- Work order: Reproduce the passage below on MSI's Click BIOS 5 and Command Center word for word, keeping every line and its punctuation unchanged.

- Extract to read:

MSI's BIOS has been updated to Click BIOS 5 although differences appear mainly cosmetic in nature compared to the predecessor. The BIOS still uses the same tiled design we observed in Click BIOS 4 whereby key BIOS functions are sorted into one of six blocks - settings, OC, M-Flash, OC profile, hardware monitor and board explorer. The majority of the performance tweaking options are nestled inside the OC tab where you can overclock the CPU, DRAM and tune various voltages and frequencies.

The software focus of MSI continues to be organised around Command Center which is the primary software for tweaking the CPU, DRAM and IGP as well as tuning fan profiles. A software version of the Game Boost function is also available here for motherboards that do not have the hardware button, board's that get the hardware button, the M7 for example, also support the software version.

Stored items:
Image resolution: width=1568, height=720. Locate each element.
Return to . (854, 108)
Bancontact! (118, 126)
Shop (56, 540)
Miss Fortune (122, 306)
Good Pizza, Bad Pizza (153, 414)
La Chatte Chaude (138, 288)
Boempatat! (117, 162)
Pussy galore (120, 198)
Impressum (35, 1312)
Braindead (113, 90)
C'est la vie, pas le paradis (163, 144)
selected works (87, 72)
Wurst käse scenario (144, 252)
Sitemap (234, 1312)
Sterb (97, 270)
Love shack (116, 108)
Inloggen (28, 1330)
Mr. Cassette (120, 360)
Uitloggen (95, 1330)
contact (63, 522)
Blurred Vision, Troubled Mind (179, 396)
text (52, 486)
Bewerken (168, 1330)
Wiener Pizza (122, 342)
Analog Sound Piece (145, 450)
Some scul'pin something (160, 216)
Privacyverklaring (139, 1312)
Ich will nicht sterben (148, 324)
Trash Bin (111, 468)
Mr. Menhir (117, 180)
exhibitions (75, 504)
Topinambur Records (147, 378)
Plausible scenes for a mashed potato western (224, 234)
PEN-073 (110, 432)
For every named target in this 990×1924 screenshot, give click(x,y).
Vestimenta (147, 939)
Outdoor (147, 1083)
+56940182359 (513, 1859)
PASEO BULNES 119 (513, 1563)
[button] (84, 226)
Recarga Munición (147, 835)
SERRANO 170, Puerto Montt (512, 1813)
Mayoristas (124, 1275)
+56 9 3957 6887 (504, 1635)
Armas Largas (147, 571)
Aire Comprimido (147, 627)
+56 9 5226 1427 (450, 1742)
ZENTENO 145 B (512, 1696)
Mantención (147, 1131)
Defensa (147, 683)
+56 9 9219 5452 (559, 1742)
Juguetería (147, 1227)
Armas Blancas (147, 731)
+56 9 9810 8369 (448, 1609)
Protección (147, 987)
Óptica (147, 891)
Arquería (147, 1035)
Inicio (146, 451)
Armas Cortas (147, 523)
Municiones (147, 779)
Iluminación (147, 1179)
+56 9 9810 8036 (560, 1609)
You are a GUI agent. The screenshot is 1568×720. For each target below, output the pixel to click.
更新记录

- Expected output:
MSI's BIOS has been updated to Click BIOS 5 although differences appear mainly cosmetic in nature compared to the predecessor. The BIOS still uses the same tiled design we observed in Click BIOS 4 whereby key BIOS functions are sorted into one of six blocks - settings, OC, M-Flash, OC profile, hardware monitor and board explorer. The majority of the performance tweaking options are nestled inside the OC tab where you can overclock the CPU, DRAM and tune various voltages and frequencies.

The software focus of MSI continues to be organised around Command Center which is the primary software for tweaking the CPU, DRAM and IGP as well as tuning fan profiles. A software version of the Game Boost function is also available here for motherboards that do not have the hardware button, board's that get the hardware button, the M7 for example, also support the software version.